● **Exercise text**
Symptom: Permission denied when reading files

Solution: The container runs as user hassette. Ensure mounted files are readable:

chmod -R a+r ./config ./apps

Apps Not Loading

1. Check App Discovery

Verify Hassette can see your app files:

docker compose exec hassette ls -la /apps

2. Verify App Directory Configuration

Ensure apps.directory in hassette.toml matches the container path:

[hassette.apps]
directory = "/apps"  # Must match volume mount

If using src/ layout:

environment:
  - HASSETTE__APPS__DIRECTORY=/apps/src/my_apps

3. Check for Python Errors

Look for syntax or import errors in the logs:

docker compose logs hassette | grep -i "error\|exception\|traceback"

4. Verify App Configuration

Ensure your app is configured in hassette.toml:

[apps.my_app]
filename = "my_app.py"
class_name = "MyApp"

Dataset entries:
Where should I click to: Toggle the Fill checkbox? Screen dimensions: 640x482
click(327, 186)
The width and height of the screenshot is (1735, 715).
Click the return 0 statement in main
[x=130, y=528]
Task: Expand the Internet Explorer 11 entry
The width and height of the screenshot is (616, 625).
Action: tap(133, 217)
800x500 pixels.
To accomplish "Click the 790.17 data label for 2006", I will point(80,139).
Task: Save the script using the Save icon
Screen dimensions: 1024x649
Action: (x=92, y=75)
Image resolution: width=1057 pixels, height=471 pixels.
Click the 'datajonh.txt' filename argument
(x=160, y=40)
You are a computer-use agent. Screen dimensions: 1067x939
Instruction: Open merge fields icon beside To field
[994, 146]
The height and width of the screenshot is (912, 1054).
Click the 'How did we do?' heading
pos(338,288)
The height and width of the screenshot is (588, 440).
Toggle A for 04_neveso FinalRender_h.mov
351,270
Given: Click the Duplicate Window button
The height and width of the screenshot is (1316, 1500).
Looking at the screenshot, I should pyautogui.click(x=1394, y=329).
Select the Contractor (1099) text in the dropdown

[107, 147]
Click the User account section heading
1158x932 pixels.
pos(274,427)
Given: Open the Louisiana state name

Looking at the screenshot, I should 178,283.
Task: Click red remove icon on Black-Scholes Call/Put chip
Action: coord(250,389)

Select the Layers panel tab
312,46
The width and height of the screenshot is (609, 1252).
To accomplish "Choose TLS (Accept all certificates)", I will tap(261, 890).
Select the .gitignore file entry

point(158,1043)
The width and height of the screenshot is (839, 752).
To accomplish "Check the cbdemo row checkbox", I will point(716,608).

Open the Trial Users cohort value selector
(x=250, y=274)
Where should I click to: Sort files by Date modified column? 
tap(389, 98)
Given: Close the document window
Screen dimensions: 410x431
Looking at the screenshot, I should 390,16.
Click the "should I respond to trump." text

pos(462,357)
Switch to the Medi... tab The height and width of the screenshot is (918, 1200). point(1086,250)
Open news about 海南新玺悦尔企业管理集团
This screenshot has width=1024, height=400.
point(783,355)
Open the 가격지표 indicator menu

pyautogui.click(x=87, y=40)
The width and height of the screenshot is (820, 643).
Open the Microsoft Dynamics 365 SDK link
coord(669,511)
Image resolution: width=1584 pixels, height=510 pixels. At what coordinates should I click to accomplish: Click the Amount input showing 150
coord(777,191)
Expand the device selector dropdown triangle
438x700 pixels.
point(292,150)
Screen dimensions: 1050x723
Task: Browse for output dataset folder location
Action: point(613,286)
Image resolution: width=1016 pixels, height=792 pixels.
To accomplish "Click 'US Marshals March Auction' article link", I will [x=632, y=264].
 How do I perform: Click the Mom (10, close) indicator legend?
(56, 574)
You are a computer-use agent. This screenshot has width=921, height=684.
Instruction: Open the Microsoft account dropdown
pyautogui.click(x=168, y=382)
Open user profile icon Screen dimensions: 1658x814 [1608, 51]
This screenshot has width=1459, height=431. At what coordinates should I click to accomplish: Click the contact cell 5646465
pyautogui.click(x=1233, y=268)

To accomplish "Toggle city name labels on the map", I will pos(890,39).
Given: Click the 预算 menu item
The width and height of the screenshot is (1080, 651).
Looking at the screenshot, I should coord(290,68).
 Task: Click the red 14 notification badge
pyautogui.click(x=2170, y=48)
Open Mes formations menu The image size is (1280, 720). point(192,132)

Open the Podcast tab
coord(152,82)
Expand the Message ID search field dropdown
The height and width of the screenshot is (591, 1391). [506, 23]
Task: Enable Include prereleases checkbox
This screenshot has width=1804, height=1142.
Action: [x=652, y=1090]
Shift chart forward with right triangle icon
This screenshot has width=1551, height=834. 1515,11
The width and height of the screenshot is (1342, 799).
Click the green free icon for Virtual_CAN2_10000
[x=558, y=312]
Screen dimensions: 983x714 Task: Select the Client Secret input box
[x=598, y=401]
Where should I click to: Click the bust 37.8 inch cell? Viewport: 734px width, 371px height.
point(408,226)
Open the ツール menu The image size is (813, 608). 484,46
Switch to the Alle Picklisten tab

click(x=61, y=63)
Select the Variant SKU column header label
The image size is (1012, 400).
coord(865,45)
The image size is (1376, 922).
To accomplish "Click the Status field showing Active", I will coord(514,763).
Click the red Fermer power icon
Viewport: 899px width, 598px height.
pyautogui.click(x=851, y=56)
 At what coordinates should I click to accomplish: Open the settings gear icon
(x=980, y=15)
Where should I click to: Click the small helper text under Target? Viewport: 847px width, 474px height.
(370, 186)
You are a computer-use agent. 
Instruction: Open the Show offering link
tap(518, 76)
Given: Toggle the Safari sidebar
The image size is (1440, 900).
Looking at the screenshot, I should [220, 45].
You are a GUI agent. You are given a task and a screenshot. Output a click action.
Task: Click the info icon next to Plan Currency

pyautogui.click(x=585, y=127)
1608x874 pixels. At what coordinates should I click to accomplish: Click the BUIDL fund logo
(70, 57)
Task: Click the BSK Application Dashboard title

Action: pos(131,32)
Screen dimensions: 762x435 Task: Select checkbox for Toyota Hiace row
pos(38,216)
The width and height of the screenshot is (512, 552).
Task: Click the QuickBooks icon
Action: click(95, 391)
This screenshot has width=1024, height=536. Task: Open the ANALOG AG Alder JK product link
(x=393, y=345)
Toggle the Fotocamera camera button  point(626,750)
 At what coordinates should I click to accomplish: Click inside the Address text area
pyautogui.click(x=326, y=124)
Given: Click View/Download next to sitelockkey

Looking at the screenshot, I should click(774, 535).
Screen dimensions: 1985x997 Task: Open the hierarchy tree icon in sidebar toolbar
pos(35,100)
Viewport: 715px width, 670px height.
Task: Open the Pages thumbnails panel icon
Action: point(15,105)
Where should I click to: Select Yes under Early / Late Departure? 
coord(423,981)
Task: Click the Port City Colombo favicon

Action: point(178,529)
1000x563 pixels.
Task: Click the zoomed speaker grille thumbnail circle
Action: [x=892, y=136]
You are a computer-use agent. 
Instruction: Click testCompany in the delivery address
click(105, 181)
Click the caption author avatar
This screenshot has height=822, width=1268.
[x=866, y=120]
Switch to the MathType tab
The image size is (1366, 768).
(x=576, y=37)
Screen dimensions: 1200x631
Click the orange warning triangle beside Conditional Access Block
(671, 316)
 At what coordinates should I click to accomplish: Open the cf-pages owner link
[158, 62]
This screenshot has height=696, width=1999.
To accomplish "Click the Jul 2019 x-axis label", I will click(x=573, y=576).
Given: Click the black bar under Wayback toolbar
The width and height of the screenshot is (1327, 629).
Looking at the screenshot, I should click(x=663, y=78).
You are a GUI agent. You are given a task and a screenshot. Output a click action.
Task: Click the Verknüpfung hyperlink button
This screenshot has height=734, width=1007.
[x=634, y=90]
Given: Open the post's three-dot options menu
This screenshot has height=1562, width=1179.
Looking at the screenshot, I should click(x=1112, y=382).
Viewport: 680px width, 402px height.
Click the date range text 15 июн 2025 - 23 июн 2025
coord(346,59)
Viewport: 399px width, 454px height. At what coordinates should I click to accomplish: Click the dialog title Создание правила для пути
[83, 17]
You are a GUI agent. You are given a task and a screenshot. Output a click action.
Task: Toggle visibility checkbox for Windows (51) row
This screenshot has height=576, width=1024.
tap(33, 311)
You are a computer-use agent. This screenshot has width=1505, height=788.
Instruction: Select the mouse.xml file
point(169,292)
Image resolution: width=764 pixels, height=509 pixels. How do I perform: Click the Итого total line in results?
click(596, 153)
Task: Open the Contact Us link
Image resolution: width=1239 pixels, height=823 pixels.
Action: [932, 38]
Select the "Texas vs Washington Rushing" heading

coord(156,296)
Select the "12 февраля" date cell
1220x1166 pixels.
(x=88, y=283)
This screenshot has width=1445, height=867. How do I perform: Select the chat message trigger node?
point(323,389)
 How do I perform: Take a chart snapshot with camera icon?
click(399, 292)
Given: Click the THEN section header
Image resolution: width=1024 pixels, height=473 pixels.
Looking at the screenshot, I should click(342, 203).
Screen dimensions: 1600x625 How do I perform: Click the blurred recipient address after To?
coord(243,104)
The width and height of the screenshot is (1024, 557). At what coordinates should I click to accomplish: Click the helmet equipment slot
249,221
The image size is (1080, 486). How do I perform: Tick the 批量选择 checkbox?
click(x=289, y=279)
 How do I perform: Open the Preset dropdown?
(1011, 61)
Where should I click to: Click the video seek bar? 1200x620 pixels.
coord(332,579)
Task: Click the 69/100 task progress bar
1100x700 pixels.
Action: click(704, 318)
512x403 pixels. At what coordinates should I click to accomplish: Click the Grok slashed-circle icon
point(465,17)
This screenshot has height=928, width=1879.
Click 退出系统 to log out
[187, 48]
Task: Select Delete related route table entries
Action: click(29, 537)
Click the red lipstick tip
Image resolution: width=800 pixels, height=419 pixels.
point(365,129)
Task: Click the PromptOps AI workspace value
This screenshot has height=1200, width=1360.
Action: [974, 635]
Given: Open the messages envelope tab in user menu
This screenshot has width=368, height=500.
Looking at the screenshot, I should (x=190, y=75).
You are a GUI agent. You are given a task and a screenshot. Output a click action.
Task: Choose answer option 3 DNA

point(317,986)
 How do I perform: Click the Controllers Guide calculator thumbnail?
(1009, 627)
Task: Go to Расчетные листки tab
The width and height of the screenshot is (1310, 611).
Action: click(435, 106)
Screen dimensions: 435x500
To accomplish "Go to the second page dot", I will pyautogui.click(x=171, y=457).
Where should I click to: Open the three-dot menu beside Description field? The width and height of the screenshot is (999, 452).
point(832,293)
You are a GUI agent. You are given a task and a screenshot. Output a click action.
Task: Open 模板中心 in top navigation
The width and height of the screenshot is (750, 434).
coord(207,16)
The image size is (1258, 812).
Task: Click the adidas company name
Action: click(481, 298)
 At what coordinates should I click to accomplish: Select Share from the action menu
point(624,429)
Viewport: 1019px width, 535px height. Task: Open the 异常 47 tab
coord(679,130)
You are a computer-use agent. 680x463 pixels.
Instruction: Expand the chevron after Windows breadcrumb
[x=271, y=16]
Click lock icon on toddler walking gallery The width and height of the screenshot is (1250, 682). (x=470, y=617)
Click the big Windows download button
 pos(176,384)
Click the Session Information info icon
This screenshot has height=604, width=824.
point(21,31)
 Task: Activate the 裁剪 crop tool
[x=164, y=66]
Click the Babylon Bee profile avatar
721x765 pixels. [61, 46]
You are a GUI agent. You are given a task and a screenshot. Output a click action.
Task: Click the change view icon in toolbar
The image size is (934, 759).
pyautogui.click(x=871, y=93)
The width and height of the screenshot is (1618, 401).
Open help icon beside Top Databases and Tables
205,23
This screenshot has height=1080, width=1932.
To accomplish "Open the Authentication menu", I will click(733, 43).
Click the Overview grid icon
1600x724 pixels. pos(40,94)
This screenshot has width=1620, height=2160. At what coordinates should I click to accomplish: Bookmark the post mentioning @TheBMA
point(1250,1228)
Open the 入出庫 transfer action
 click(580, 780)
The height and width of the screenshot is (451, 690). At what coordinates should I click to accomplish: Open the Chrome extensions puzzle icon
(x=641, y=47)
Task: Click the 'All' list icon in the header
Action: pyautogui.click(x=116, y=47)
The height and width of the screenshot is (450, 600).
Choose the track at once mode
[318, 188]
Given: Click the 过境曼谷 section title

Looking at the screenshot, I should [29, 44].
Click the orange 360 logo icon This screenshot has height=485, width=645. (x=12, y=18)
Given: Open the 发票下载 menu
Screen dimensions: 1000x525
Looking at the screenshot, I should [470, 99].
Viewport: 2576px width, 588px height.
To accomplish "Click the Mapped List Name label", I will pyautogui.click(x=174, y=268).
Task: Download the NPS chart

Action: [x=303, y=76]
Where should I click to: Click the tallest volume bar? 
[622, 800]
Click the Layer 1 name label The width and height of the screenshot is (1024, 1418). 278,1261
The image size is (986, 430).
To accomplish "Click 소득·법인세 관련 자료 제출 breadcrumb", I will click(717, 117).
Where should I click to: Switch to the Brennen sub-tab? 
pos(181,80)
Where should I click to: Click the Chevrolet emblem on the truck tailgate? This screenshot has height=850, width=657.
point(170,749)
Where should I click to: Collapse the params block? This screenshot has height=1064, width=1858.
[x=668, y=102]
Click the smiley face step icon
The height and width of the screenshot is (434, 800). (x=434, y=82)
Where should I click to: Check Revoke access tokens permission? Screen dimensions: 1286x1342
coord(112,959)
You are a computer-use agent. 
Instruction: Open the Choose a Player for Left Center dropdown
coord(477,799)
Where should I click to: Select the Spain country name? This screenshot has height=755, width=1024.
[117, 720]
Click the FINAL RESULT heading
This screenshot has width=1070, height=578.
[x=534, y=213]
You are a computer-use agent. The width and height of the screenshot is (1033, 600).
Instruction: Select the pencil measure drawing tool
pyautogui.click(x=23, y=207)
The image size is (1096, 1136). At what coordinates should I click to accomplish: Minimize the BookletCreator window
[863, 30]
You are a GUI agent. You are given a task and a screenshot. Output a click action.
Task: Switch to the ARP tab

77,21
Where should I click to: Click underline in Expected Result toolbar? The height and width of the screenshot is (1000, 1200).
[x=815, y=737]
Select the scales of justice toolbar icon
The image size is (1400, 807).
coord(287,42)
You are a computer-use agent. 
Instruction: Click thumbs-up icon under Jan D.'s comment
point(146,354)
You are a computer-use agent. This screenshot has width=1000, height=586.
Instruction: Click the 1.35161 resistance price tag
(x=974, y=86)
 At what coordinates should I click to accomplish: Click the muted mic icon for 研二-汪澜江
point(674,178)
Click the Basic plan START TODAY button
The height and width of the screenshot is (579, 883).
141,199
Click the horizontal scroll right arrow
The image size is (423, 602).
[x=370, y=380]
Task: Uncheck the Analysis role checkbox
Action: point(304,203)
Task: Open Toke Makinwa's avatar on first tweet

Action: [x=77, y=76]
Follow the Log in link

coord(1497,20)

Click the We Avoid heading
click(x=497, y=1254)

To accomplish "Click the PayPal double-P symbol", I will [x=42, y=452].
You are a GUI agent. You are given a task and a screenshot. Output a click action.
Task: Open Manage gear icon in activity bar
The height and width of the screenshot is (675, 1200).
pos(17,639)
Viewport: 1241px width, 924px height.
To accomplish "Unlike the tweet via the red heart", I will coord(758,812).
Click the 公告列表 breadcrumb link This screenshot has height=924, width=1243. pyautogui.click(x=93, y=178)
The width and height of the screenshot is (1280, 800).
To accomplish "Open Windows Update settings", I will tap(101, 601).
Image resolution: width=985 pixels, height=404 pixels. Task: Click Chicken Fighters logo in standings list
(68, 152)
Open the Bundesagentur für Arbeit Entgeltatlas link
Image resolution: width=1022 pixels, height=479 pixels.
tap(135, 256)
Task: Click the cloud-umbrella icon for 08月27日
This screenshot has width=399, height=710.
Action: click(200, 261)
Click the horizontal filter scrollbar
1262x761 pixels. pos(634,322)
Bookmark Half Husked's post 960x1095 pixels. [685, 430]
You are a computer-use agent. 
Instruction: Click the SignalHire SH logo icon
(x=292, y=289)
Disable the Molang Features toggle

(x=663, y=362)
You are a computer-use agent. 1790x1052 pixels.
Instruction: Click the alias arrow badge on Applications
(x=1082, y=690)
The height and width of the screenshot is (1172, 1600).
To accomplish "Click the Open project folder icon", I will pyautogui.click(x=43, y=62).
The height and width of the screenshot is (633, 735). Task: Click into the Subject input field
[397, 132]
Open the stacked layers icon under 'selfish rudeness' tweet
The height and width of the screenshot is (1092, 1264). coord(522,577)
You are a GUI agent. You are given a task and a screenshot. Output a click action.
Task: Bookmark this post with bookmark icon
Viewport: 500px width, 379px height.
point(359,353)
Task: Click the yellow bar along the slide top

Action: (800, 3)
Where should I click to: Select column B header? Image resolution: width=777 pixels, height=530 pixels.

● **Explore the material**
• 1. Translate this sentence from the Hassette troubleshooting guide into Spanish: "The container runs as user hassette."
• 2. In the Hassette troubleshooting guide, which command checks whether Hassette can see the app files?
• 3. Continue the Hassette troubleshooting guide after its last line.

● **Answers to the tasks**
• 1. El contenedor se ejecuta como el usuario hassette.

• 2. docker compose exec hassette ls -la /apps

• 3.
enabled = true

Dependency Installation Fails

Check Installation Output

Look for installation errors in the logs:

docker compose logs hassette | grep -i "installing\|error\|failed"

Dependency Conflicts

Symptom: Container exits at startup with a DEPENDENCY CONFLICT banner followed by a uv resolver error like:

─────────────────────────────────────────────────────────
  DEPENDENCY CONFLICT

  Your project's dependencies conflict with this version
  of Hassette. This usually means your uv.lock was generated
  against a different Hassette version than this image.

  To fix: run 'uv lock' locally, commit uv.lock, and restart.
─────────────────────────────────────────────────────────
Because you require yarl==1.20.0 and yarl==1.22.0, we can conclude that
your requirements are unsatisfiable.

Why it happens: Your project's uv.lock was resolved against a different version of Hassette than the Docker image you're running. When the startup script installs your dependencies through Hassette's constraints file, it detects the version mismatch and exits rather than silently downgrading a framework package.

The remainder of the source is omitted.